Леонид Федун в качестве зампреда комитета по климату РСПП дал интервью телеканалу РБК, в котором ответил на вопросы о первых результатах сделки ОПЕК+ по рекордному сокращению добычи нефти (начала действовать 1 мая 2020 года), рассказал о климатических ограничениях США, EC и других стран, а также о перспективах водородной энергетики и экспорте кислорода из России.
Про сделку ОПЕК+
«Не все так печально [на нефтяном рынке], как казалось в марте прошлого года. На мой взгляд, [участникам рынка] удалось пройти по грани, избежать катастрофы. Осколки, которые мы видели, когда американский сорт нефти WTI упал в отрицательную зону, — это было первое предупреждение за всю историю нефтяной промышленности о том, что рынок должен корректироваться. Если рынок не корректируется в условиях кризиса, то может быть чрезвычайно больно и печально для всех участников.
Слава богу, были приняты правильные решения, президент вовремя включился в эту ситуацию и дал поручение Министерству энергетики. Александр Новак срочно провел переговоры, и, как вы помните, все закончилось достаточно благополучно. Благодаря сделке, которая была заключена вместе с ОПЕК (ОПЕК+), Россия получила за неполный 2020 год более 2 трлн руб. [дополнительных доходов].
Но нефтяникам было очень тяжело признавать необходимость [в рамках сделки ОПЕК+] закрывать то, ради чего они живут, — скважины. Но жизнь поменялась. Из рынка продавцов, когда мы могли диктовать свою цену, мы вошли в рынок покупателей.
И нет никакой альтернативы регулированию рынка со стороны картелей. Сегодня в мире закрыто и остановлено около 13 млн барр. суточной добычи нефти, которая по щелчку может быть включена в течение одного—четырех месяцев. Сейчас почти 6 млн барр. выведено из оборота в рамках сделки ОПЕК+ и еще примерно столько же находится в других проектах, замороженных по политическим (например, в Иране, Венесуэле и Ливии) и экономическим (в Канаде и США) причинам.
Мы должны признать, что сделка ОПЕК+ — на длительную историческую перспективу. В условиях новых климатических реалий, может быть, она даже навсегда».
«Но, если посмотреть на историю, нефтяной рынок практически никогда не был свободным. Консорциум Arabian American Oil Company, который в первой половине XX века управлял месторождениями в Саудовской Аравии, сам определял цену. Она была около $2–3 за баррель и обеспечивала им хорошую прибыль и нормальную маржу на переработку. Эта цена не отпугивала покупателей нефти. С учетом инфляции сегодня $60 за баррель — это как раз $2 в то время, так что практически ничего не поменялось. После известной войны Судного дня в 1970-е годы регулирование рынка на себя взяли сама Саудовская Аравия и ее союзники. А теперь к регулированию наряду с Саудовской Аравией подключилась такая крупная держава, как Россия. На мой взгляд, это (участие Москвы в сделке ОПЕК+) — абсолютно правильное и взвешенное решение».

* **СОБРАННЫЕ ДАННЫЕ**:
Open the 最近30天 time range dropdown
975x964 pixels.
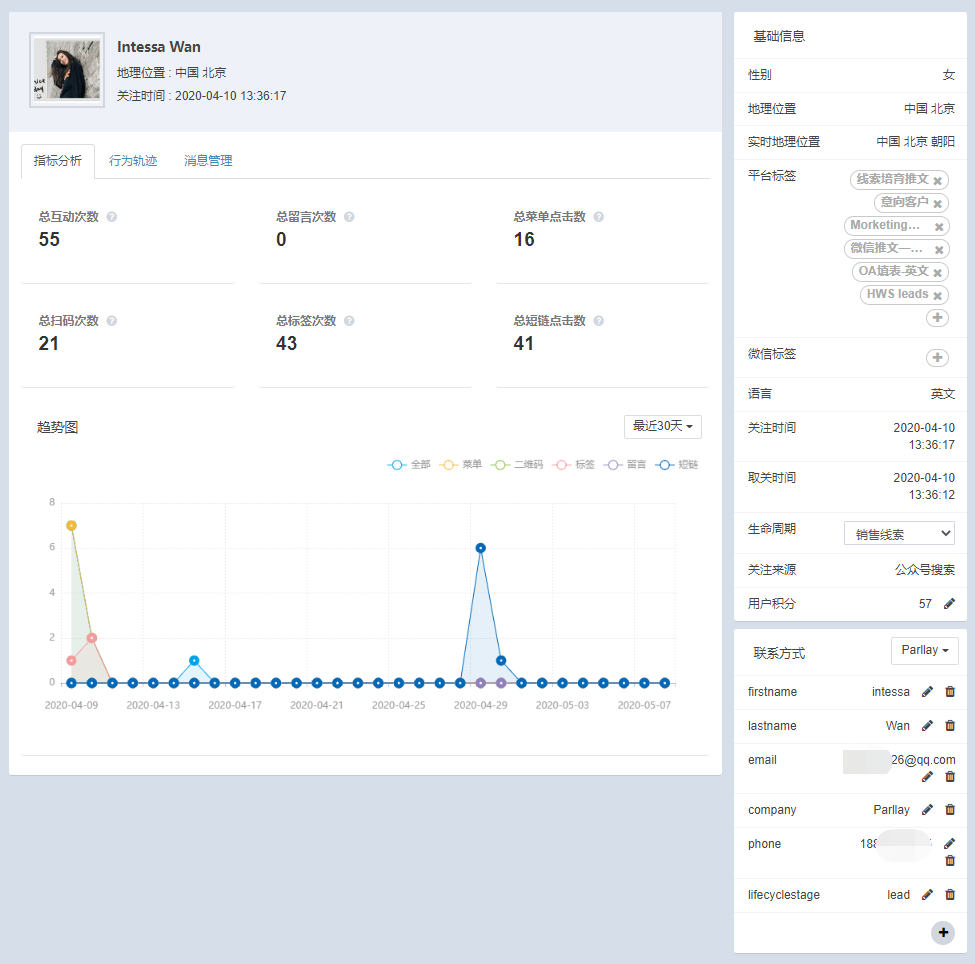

* **СПИСОК ЗАДАНИЙ**:
1. Сколько дополнительных доходов, согласно отрывку, Россия получила за неполный 2020 год благодаря сделке ОПЕК+?
2. Перепишите дословно часть отрывка, начиная со слов «Слава богу, были» и продолжая вплоть до слов «руб. [дополнительных доходов].».
Приведённые данные не относятся к отрывку.

* **РЕШЕНИЯ ЗАДАНИЙ**:
1. Более 2 трлн руб.

2.
Слава богу, были приняты правильные решения, президент вовремя включился в эту ситуацию и дал поручение Министерству энергетики. Александр Новак срочно провел переговоры, и, как вы помните, все закончилось достаточно благополучно. Благодаря сделке, которая была заключена вместе с ОПЕК (ОПЕК+), Россия получила за неполный 2020 год более 2 трлн руб. [дополнительных доходов].